__Directions__:
Copy every record exactly, with nothing left out.

Stored data:
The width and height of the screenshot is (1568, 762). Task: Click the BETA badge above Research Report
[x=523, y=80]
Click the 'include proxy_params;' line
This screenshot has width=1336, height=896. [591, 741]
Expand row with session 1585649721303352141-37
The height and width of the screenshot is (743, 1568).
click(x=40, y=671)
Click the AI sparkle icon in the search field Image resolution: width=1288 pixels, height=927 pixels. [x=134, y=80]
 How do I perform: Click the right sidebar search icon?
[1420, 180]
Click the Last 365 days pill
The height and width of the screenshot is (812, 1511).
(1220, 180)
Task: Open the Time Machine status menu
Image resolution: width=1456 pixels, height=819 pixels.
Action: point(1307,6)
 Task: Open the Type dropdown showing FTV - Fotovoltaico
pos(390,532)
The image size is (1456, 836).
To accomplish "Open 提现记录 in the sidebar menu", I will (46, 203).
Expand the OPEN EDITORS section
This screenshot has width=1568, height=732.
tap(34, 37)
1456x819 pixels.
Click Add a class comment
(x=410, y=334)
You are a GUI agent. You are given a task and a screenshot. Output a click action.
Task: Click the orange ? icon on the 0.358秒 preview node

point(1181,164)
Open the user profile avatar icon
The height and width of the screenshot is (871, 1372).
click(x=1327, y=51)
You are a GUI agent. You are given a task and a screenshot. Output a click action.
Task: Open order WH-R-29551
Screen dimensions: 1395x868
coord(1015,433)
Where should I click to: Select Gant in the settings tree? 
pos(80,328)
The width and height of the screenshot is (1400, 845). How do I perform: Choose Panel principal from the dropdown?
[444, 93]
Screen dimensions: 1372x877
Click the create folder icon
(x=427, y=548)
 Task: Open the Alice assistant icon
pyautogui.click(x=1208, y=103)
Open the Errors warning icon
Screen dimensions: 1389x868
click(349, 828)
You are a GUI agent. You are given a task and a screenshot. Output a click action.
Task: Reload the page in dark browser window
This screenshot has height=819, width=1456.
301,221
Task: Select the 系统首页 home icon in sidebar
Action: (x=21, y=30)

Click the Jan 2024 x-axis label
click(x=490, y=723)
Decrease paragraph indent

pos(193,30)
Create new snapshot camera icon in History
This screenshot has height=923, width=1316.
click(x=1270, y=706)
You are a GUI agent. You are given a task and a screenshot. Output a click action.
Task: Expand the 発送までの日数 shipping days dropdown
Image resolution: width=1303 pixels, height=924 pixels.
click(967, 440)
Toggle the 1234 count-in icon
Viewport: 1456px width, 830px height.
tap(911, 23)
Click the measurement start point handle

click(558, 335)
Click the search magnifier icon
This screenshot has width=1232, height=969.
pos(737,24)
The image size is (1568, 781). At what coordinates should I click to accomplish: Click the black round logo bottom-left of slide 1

__Reply__:
The width and height of the screenshot is (1568, 762). Task: Click the BETA badge above Research Report
[x=523, y=80]
Click the 'include proxy_params;' line
This screenshot has width=1336, height=896. [591, 741]
Expand row with session 1585649721303352141-37
The height and width of the screenshot is (743, 1568).
click(x=40, y=671)
Click the AI sparkle icon in the search field Image resolution: width=1288 pixels, height=927 pixels. [x=134, y=80]
 How do I perform: Click the right sidebar search icon?
[1420, 180]
Click the Last 365 days pill
The height and width of the screenshot is (812, 1511).
(1220, 180)
Task: Open the Time Machine status menu
Image resolution: width=1456 pixels, height=819 pixels.
Action: point(1307,6)
 Task: Open the Type dropdown showing FTV - Fotovoltaico
pos(390,532)
The image size is (1456, 836).
To accomplish "Open 提现记录 in the sidebar menu", I will (46, 203).
Expand the OPEN EDITORS section
This screenshot has width=1568, height=732.
tap(34, 37)
1456x819 pixels.
Click Add a class comment
(x=410, y=334)
You are a GUI agent. You are given a task and a screenshot. Output a click action.
Task: Click the orange ? icon on the 0.358秒 preview node

point(1181,164)
Open the user profile avatar icon
The height and width of the screenshot is (871, 1372).
click(x=1327, y=51)
You are a GUI agent. You are given a task and a screenshot. Output a click action.
Task: Open order WH-R-29551
Screen dimensions: 1395x868
coord(1015,433)
Where should I click to: Select Gant in the settings tree? 
pos(80,328)
The width and height of the screenshot is (1400, 845). How do I perform: Choose Panel principal from the dropdown?
[444, 93]
Screen dimensions: 1372x877
Click the create folder icon
(x=427, y=548)
 Task: Open the Alice assistant icon
pyautogui.click(x=1208, y=103)
Open the Errors warning icon
Screen dimensions: 1389x868
click(349, 828)
You are a GUI agent. You are given a task and a screenshot. Output a click action.
Task: Reload the page in dark browser window
This screenshot has height=819, width=1456.
301,221
Task: Select the 系统首页 home icon in sidebar
Action: (x=21, y=30)

Click the Jan 2024 x-axis label
click(x=490, y=723)
Decrease paragraph indent

pos(193,30)
Create new snapshot camera icon in History
This screenshot has height=923, width=1316.
click(x=1270, y=706)
You are a GUI agent. You are given a task and a screenshot. Output a click action.
Task: Expand the 発送までの日数 shipping days dropdown
Image resolution: width=1303 pixels, height=924 pixels.
click(967, 440)
Toggle the 1234 count-in icon
Viewport: 1456px width, 830px height.
tap(911, 23)
Click the measurement start point handle

click(558, 335)
Click the search magnifier icon
This screenshot has width=1232, height=969.
pos(737,24)
The image size is (1568, 781). At what coordinates should I click to accomplish: Click the black round logo bottom-left of slide 1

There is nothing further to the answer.